China’s latest counter-strike was expected after the U.S. raised Section 301 tariffs on May 10. Speaking about the likelihood that China would retaliate with their own set of tariffs, President Trump's top economic adviser Larry Kudlow said, "I reckon they will. We'll see what they come up with."

President Donald Trump has threatened to escalate tariffs on Chinese goods from 10 percent to 25 percent in a series of tweets Sunday, May 5 and Monday, May 6. In response, the value of the yuan and crude oil fell, and the Dow Jones Industrial Average plunged 450 points triggered by a global selloff.

“Risks of a full-blown trade war are escalating,” said Chua Hak Bin, a senior economist at Maybank Kim Eng Research in Singapore. “Trump’s threat may backfire as China will not want to negotiate with a gun pointing at their heads.”

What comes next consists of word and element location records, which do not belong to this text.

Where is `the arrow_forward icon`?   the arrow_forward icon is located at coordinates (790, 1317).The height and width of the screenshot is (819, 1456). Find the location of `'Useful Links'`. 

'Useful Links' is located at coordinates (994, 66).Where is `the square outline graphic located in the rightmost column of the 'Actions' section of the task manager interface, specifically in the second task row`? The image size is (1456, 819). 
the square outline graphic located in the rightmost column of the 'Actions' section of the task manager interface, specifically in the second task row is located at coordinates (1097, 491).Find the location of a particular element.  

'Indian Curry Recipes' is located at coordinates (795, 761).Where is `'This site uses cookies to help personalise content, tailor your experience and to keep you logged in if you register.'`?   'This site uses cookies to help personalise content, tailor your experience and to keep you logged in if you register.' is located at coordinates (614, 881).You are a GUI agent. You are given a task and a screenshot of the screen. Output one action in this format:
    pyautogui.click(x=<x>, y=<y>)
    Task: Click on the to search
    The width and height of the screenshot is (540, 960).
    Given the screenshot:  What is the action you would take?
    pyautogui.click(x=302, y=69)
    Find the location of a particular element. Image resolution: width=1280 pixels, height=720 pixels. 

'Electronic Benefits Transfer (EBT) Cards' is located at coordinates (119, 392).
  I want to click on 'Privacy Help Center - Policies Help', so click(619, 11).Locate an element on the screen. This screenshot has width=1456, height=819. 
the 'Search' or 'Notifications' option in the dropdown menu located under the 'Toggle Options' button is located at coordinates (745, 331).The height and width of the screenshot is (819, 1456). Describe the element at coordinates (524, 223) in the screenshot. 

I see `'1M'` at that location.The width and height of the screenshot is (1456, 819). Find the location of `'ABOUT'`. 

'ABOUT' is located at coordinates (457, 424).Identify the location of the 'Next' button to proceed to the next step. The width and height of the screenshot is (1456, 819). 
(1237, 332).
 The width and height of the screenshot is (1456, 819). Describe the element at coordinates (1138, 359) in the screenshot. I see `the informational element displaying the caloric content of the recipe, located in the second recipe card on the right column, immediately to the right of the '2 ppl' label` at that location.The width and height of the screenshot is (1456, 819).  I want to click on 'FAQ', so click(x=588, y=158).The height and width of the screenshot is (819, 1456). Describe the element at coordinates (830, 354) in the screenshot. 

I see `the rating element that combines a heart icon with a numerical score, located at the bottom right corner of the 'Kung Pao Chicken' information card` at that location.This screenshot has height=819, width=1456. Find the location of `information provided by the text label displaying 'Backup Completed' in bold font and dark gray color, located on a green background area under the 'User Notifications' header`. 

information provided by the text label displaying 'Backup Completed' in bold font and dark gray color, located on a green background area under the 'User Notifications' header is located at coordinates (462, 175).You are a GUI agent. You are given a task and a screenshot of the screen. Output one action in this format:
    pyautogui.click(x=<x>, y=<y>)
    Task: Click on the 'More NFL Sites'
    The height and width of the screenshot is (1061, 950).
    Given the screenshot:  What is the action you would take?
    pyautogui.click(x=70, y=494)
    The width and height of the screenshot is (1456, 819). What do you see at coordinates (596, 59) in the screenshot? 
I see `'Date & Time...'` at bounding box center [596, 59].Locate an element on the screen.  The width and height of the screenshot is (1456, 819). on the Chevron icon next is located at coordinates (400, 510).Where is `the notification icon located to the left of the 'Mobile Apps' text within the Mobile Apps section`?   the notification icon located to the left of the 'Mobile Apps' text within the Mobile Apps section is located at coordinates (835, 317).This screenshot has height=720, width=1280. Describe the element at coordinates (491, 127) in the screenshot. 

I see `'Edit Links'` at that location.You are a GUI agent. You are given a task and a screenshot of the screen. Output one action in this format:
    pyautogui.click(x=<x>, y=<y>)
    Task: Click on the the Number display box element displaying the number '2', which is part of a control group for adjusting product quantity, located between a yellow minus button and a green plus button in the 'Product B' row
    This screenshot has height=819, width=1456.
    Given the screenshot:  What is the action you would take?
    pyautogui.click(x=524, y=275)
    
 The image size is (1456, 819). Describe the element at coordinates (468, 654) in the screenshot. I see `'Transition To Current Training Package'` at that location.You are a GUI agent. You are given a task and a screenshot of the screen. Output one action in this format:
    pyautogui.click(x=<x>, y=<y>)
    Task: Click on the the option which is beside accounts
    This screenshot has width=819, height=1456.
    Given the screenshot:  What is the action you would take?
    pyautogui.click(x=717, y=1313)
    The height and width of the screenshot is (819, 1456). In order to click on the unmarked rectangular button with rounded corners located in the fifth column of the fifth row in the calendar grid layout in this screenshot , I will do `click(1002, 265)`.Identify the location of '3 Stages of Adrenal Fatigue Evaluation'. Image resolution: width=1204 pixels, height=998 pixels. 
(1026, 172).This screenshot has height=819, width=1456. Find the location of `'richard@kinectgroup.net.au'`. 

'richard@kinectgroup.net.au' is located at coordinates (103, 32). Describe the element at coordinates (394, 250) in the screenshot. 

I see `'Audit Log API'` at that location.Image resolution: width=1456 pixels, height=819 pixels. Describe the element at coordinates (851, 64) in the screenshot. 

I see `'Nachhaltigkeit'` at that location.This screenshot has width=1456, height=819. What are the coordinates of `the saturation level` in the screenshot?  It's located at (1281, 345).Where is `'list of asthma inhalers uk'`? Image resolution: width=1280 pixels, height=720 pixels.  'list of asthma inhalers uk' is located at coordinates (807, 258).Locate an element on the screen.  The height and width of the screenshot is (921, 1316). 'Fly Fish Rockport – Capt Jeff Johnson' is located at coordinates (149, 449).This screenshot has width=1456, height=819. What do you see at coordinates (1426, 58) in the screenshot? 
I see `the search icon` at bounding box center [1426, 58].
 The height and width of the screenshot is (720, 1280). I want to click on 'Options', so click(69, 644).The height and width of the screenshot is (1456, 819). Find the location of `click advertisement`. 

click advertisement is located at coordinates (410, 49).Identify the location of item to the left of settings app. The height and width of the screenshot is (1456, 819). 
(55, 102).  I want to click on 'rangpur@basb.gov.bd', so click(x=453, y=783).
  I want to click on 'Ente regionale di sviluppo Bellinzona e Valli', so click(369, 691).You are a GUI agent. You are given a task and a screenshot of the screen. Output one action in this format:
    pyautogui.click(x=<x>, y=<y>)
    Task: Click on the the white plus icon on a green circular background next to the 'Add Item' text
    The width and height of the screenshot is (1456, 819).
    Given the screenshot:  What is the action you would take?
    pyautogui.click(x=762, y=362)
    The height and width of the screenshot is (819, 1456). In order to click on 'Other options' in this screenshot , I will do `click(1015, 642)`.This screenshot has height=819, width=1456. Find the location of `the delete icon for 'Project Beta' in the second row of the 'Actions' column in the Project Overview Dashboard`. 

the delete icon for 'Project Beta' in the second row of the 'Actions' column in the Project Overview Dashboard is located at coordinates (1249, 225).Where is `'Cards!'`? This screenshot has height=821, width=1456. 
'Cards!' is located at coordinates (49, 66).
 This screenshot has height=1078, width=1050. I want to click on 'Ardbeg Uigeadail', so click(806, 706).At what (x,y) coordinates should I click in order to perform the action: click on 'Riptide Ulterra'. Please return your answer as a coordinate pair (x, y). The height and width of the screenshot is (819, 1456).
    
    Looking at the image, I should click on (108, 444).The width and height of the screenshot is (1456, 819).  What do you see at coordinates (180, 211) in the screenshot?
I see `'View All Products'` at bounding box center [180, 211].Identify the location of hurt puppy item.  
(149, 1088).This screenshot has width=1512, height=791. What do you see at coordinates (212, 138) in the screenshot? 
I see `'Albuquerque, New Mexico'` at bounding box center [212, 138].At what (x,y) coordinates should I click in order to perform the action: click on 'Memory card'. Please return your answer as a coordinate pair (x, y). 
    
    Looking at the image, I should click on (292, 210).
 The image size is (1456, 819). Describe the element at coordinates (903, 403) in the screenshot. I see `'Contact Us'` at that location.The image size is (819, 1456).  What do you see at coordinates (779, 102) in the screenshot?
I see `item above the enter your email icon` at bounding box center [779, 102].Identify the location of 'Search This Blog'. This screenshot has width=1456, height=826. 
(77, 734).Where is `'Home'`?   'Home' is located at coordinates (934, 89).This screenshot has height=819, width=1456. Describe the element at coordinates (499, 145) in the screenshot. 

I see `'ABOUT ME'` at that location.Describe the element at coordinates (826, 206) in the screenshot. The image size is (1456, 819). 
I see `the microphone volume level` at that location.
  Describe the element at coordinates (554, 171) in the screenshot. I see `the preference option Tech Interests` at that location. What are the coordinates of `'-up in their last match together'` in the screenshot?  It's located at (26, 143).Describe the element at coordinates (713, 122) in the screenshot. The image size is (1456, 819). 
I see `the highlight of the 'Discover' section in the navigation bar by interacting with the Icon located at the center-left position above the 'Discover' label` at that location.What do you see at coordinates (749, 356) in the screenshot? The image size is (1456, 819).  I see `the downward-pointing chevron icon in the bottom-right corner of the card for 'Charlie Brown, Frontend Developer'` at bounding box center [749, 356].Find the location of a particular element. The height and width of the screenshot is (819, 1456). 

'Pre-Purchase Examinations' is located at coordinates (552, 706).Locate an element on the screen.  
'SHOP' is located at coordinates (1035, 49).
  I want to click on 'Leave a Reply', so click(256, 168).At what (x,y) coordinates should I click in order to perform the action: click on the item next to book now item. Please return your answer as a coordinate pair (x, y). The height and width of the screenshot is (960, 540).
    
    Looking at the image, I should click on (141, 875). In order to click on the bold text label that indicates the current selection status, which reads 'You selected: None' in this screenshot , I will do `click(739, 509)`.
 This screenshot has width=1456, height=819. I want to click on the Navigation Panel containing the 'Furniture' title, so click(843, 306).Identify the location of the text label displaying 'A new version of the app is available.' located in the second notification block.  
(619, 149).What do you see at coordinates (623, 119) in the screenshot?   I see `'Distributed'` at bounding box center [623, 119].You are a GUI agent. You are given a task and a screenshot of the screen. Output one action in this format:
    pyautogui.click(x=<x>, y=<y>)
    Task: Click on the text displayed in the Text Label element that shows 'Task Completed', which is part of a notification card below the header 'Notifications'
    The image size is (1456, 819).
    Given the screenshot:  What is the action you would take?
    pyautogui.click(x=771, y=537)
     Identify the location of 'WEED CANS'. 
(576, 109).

China’s Ministry of Finance stated on December 14 that China plans to suspend the additional 25% tariff on cars that are manufactured in the United States for three months, starting on January 1, 2019. This planned tariff halt follows China’s purchase of U.S. soybeans, and is another installment of the trade ceasefire that was announced by China’s President Xi last week in an effort to de-escalate the trade war with the U.S.

In a statement on its website, the Ministry of Finance also expressed its hopes that China and the U.S. can speed up negotiations to remove all additional tariffs on each other's goods. The announcement was met with cautious optimism by both national leaders and investors alike.